Un sous-officier colombien et dix soldats tués, dix-sept autres blessés : l’affrontement entre l’armée et les Forces armées révolutionnaires de Colombie (FARC), dans la nuit de mardi 14 à mercredi 15 avril, a été meurtrier. Il a eu lieu dans le département du Cauca, un fief historique des FARC dans le sud-ouest du pays. Selon les autorités, les soldats ont été attaqués par un détachement d’élite de la guérilla. Deux rebelles auraient également trouvé la mort.
Pour Juan Manuel Santos, l’attaque de la guérilla a été « délibérée » et préméditée. « Elle ne peut rester impunie », a-t-il déclaré, en annonçant mercredi la reprise des bombardements contre les campements guérilleros – suspendus depuis des semaines – et en donnant ordre à l’armée d’intensifier les opérations contre les rebelles.

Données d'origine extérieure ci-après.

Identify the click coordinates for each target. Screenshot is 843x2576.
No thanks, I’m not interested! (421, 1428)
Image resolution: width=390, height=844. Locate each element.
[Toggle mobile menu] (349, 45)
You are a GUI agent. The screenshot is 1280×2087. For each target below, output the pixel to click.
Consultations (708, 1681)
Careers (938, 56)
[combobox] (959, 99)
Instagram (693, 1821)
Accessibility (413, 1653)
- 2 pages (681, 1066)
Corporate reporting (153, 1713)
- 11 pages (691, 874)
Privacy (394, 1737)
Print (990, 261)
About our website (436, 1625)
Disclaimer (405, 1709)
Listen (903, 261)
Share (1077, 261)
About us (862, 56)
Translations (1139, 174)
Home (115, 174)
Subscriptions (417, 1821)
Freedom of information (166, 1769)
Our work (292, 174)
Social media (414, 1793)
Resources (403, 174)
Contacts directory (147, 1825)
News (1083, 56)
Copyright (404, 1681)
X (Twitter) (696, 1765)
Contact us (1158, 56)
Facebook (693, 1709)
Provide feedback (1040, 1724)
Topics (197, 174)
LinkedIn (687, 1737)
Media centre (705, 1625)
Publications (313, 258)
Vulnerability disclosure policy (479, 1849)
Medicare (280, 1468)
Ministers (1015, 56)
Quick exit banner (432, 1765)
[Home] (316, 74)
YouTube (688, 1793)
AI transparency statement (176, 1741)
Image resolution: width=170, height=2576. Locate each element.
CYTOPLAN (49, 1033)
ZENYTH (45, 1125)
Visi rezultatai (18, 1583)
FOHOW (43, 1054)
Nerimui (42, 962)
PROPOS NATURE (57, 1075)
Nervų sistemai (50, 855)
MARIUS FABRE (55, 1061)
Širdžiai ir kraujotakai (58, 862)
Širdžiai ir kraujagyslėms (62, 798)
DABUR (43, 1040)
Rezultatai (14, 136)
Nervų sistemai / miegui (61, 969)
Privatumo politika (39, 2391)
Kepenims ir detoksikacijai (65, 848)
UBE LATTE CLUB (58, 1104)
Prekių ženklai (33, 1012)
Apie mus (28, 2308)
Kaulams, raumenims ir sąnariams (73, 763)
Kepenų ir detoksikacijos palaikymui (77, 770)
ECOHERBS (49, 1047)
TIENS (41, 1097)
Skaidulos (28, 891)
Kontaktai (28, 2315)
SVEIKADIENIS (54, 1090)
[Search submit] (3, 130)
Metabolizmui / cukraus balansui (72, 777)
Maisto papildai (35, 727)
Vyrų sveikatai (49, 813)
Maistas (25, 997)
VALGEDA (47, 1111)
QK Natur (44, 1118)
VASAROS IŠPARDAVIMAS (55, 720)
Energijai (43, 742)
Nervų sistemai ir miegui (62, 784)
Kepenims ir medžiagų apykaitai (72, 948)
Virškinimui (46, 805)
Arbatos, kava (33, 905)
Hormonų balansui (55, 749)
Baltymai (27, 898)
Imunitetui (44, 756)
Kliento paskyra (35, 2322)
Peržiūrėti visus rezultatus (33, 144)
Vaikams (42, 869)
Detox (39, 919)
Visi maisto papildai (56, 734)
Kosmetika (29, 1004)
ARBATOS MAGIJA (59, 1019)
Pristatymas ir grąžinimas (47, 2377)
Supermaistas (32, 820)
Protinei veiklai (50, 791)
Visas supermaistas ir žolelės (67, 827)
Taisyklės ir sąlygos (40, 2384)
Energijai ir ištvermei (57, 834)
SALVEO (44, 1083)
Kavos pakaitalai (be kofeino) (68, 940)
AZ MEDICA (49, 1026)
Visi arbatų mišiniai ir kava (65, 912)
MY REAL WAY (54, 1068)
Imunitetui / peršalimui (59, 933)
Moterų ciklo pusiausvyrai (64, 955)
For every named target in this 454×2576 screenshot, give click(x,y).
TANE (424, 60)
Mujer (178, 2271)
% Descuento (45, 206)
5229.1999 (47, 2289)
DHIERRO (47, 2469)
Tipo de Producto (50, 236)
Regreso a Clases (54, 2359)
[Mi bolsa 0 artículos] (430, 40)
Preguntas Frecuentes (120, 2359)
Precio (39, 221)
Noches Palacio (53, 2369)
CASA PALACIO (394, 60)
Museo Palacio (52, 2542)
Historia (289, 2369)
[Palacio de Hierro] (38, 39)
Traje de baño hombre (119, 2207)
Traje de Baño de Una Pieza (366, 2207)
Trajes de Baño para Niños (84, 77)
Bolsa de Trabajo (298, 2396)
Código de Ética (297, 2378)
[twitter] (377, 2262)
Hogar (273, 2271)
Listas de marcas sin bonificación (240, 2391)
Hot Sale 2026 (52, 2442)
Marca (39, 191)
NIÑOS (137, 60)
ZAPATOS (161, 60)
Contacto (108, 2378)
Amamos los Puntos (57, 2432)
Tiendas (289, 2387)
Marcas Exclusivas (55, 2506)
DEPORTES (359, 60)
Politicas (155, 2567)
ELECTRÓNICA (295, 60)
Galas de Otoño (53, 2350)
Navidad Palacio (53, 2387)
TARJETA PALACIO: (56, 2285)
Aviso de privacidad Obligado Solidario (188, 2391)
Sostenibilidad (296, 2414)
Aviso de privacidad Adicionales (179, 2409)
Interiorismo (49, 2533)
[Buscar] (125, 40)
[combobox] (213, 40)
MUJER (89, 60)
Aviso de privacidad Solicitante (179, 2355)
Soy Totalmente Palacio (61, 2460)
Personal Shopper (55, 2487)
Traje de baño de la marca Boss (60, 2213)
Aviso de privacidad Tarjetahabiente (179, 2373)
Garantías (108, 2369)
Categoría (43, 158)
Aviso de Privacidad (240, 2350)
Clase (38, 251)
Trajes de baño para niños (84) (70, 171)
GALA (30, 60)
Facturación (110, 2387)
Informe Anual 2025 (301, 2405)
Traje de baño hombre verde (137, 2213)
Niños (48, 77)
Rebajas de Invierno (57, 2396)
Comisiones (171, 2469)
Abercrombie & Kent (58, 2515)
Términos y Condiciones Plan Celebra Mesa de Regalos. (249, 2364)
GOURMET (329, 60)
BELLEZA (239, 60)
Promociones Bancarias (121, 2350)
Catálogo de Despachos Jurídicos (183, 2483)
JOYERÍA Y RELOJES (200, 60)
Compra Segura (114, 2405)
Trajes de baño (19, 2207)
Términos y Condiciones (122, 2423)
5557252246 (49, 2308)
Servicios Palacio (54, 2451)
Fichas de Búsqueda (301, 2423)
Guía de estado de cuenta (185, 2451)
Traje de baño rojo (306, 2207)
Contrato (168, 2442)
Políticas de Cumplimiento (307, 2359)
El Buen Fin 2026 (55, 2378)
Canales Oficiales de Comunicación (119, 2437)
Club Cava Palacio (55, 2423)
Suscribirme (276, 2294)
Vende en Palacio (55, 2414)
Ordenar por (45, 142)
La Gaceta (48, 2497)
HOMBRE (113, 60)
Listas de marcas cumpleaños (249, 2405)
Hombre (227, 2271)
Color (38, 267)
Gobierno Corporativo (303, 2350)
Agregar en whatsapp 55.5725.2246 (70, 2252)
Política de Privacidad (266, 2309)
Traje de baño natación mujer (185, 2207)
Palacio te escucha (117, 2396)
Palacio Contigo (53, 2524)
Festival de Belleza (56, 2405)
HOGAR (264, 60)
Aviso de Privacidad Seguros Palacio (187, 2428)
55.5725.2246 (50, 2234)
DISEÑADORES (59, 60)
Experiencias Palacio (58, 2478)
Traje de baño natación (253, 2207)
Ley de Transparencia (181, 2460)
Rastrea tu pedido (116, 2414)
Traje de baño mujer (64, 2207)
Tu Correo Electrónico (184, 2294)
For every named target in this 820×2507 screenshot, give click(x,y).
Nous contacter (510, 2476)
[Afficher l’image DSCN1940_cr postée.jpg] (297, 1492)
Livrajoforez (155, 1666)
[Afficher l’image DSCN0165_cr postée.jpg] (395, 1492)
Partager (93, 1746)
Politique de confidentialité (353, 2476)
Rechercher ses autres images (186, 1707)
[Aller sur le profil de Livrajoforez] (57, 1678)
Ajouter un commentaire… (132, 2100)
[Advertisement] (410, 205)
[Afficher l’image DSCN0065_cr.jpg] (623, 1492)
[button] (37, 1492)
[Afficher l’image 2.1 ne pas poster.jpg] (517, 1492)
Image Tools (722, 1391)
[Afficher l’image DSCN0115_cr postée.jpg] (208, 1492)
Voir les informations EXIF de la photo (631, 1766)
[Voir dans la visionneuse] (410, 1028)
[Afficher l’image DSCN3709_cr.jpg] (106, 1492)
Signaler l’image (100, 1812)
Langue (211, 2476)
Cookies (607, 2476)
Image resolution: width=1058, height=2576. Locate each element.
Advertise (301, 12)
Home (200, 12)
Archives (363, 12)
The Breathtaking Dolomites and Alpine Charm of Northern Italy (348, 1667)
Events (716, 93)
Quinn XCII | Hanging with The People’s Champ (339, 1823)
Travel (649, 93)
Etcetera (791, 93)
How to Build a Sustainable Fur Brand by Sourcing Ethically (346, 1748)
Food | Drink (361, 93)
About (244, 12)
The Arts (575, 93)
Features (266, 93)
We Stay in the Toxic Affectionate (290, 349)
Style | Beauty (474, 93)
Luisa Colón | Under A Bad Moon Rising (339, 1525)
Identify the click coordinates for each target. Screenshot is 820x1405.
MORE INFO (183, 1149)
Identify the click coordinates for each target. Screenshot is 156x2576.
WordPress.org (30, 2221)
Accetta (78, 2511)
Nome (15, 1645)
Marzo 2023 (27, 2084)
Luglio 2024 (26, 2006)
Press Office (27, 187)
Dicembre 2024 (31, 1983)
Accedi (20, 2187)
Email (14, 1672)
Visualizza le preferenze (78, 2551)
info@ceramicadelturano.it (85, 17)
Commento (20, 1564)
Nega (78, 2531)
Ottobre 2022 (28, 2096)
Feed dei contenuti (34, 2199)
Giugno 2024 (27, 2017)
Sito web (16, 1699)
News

Mais les négociations de paix n’ont pas été suspendues. « C’est à cette guerre-là que nous voulons mettre fin », a expliqué M. Santos. Le processus engagé avec les FARC depuis plus de deux ans est loin de faire l’unanimité, mais semblait sur la bonne voie. En décembre 2014, les FARC avaient décrété un cessez-le-feu unilatéral et indéfini, respecté sur le terrain. C’est ce qui avait conduit le président à suspendre les bombardements en mars. La « désescalade du conflit » était à l’ordre du jour. C’est dire si l’attaque de la guérilla a causé consternation et indignation.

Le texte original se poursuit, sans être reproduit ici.